Enter AAS member George King Fox (1937–2017). Elected in 2005, George had a direct family connection to McLoughlin Brothers: both his father, George Marshall Fox, and his grandfather George Albert Fox worked as executives for the McLoughlin line of Milton Bradley. Having grown up in Springfield, Massachusetts, near the Milton Bradley plant, George King Fox moved west to California to pursue his passion of alpine skiing. He eventually convinced his father to move to San Francisco and donate his children’s book collection, which included many picture books from the McLoughlin business archives, to the San Francisco Public Library (SFPL). I met George King Fox shortly after his election to AAS membership, and we spoke briefly about our respective McLoughlin Brothers collections. Several years later I received a phone call from George inviting me to San Francisco to give a lecture on the history of McLoughlin Brothers in conjunction with the first major exhibition of his father’s collection at SFPL since its donation in 1978. I was given a magnificent opportunity to put together all the bits of information about McLoughlin that I had acquired over some twenty-five years of cataloging these picture books, and I embraced the assignment! Using my old friend Cinderella, I worked with my colleague AAS Curator of Graphic Arts Lauren Hewes to pinpoint when McLoughlin Brothers started to switch over from hand-coloring to machine-color printing, which turned out to be about 1867. Between my memory of how the picture books looked and Lauren’s technical expertise, we made a great discovery little documented in the history of illustration!

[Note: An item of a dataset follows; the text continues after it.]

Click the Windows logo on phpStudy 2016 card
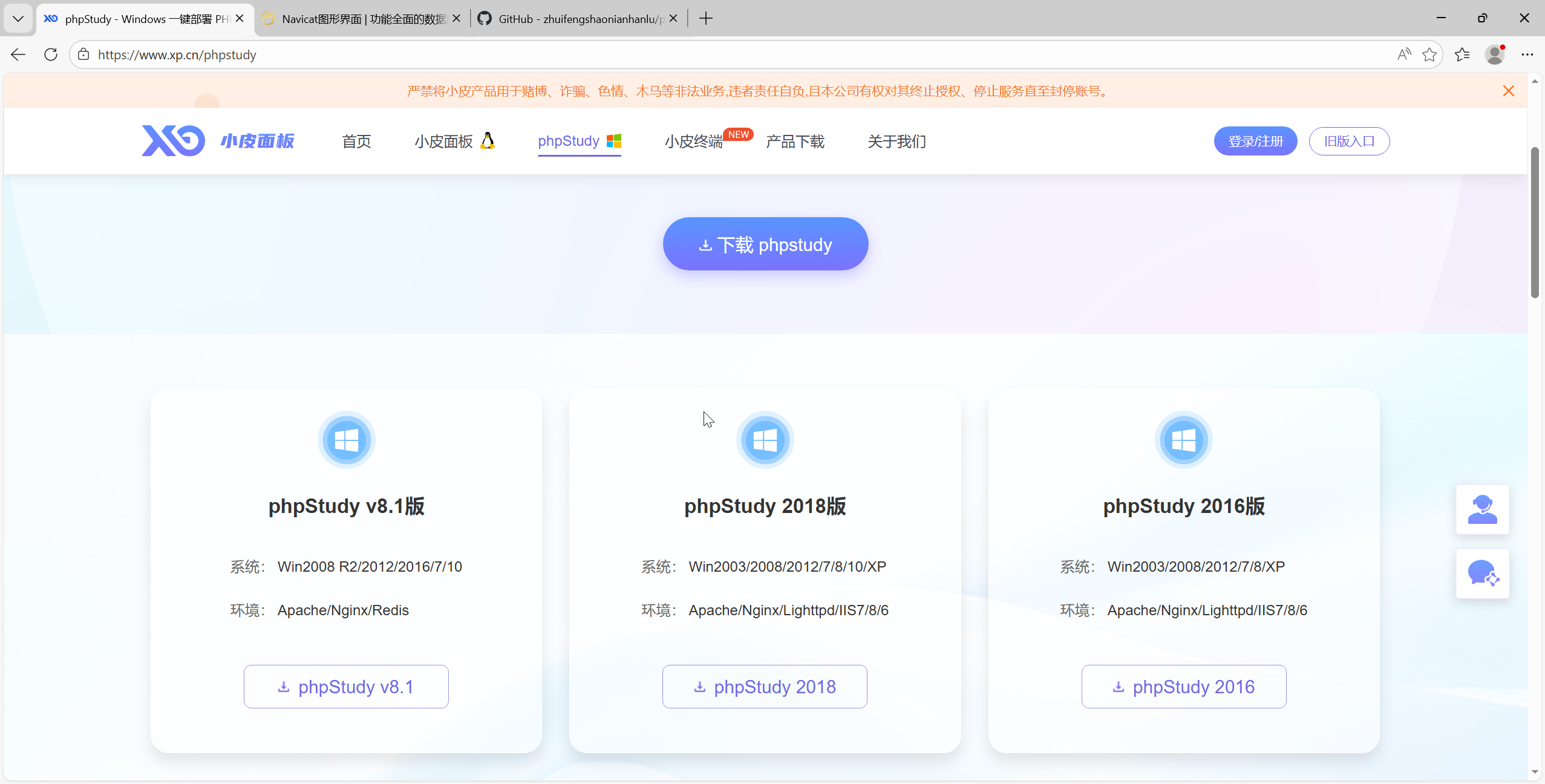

“Cenicentilla, ó, El Escarpin de Cristal,” published by D. Appleton & Co., manufactured by McLoughlin Brothers, 1864.

Once in San Francisco, I took a look at the George Marshall Fox Collection and realized that the collection contained material filling gaps in the AAS collection and that I needed to dig into it. Thanks to the hospitality of George and his partner, Dorothea Preus, I was able to return to San Francisco several more times to mine the riches of the Fox Collection, which is a wonderful resource. In the course of my research with the collection, I discovered that McLoughlin manufactured Spanish-language picture books for seeming rival D. Appleton & Company. The business records apparently don’t survive for either firm, so the only way of discovering the relationship was through examining the books themselves.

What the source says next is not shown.